Author Alexandria Lafci speculated in 2018 that coliving could become ubiquitous in the same way coworking is. She cited both the expectation of 2.5 billion people living in cities by 2050 and 90% of people living on 10% of our land's surface. Hotelier Ian Schrager claimed that coliving spaces were "blurring the distinction between residential and hotels" due in part to differing sensibilities between millennials and previous generations. Author Polly Chu proposed coliving as a potential solution for Hong Kong's housing issues. She said that it could both be done with cross-generational housing – i.e., retrofitting a retirement home to accommodate younger people living with elderly family members – or standard housemates.

Author Matthew Stewart was critical of a specific coliving corporation for "the price, exclusivity, substandard size of bedrooms and cynical view of community." He was also critical of the idea of coliving as a new idea, when he claims that it is a modern, commodified take on a form of living that had a "radical social intent."

Cohousing
Coliving can be considered related to cohousing as the concepts have overlap.
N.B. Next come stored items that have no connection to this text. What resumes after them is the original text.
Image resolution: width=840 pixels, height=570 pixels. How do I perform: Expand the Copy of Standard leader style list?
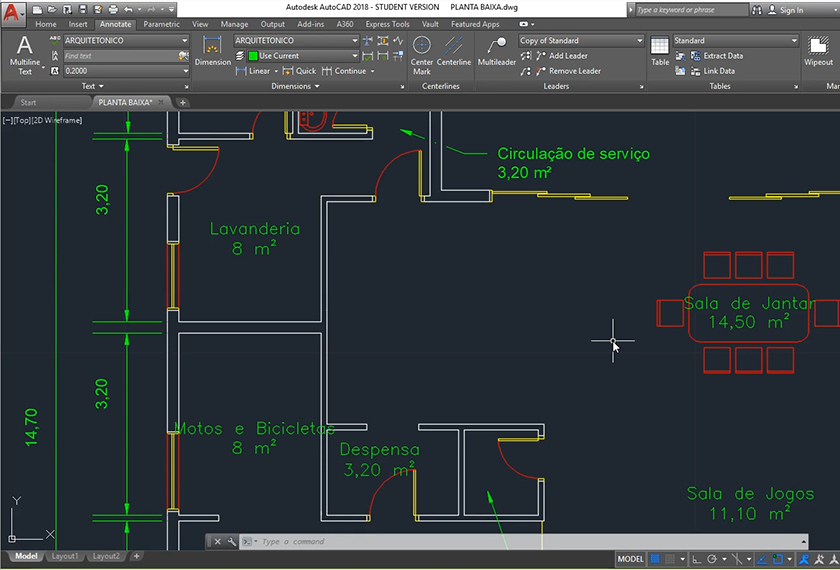(x=580, y=41)
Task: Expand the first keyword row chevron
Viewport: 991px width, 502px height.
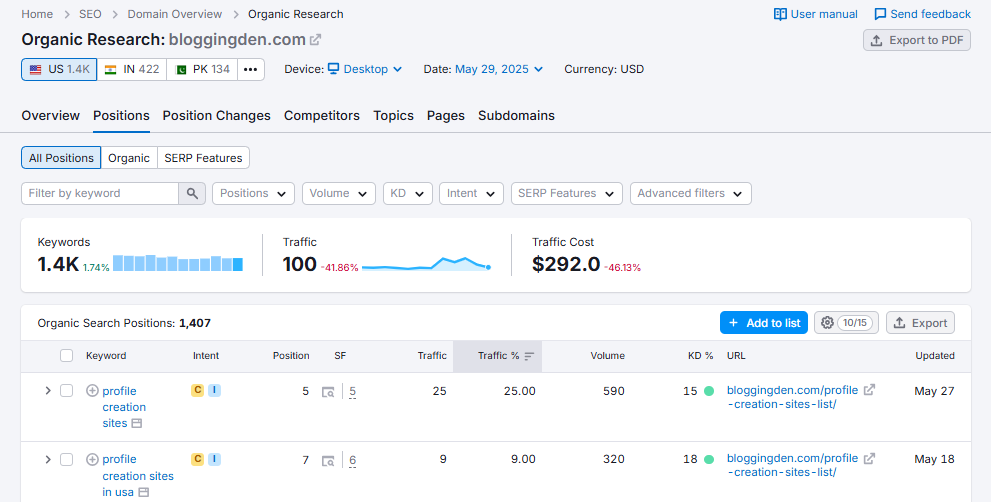Action: [47, 391]
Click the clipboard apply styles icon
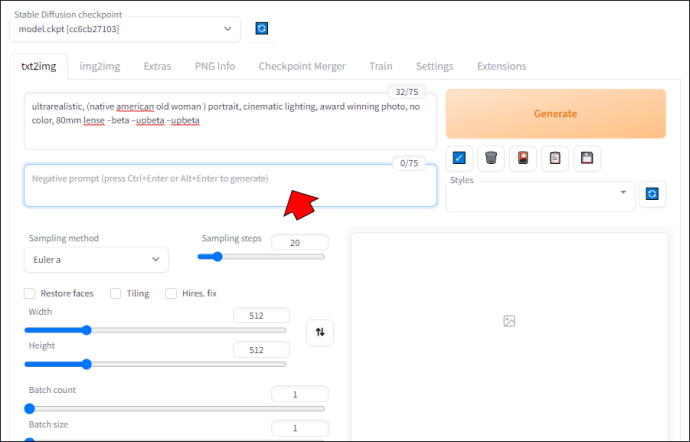The width and height of the screenshot is (690, 442). [x=555, y=158]
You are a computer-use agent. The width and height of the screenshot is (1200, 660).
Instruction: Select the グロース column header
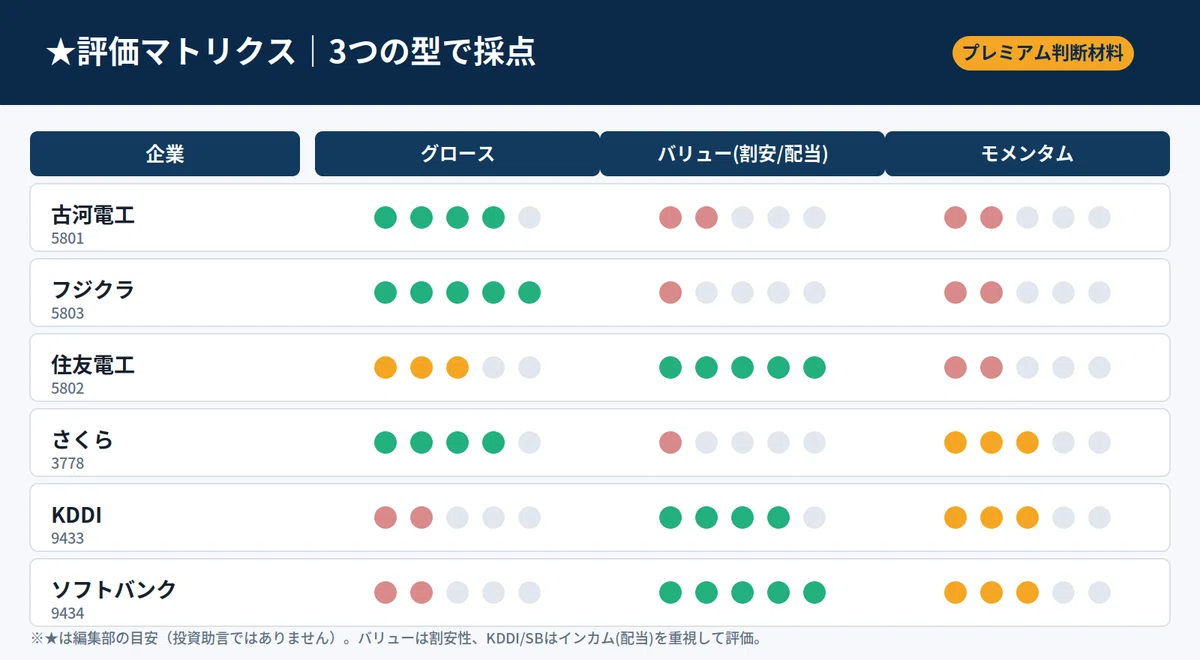coord(457,154)
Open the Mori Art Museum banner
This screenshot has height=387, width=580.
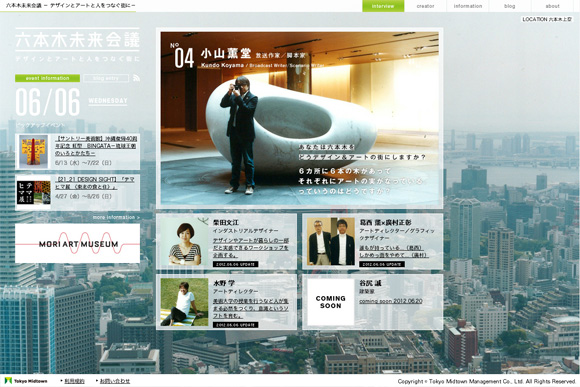[78, 243]
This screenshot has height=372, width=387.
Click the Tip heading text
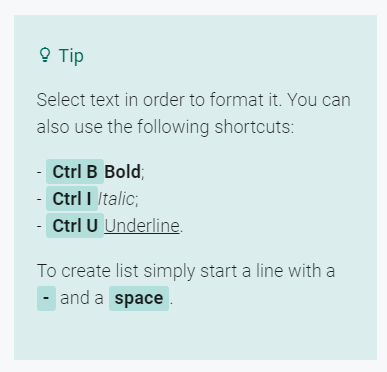71,56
Cohousing provides self-contained private units (most often houses), and ownership by the individual unit's resident. In common with coliving, cohousing projects may have shared areas that benefit all such as to be for events or communal meals. Coliving on the other hand is distinguished by having independent units within the same building, and by most often being rented. However, none of these are exclusive, thus the potential overlaps.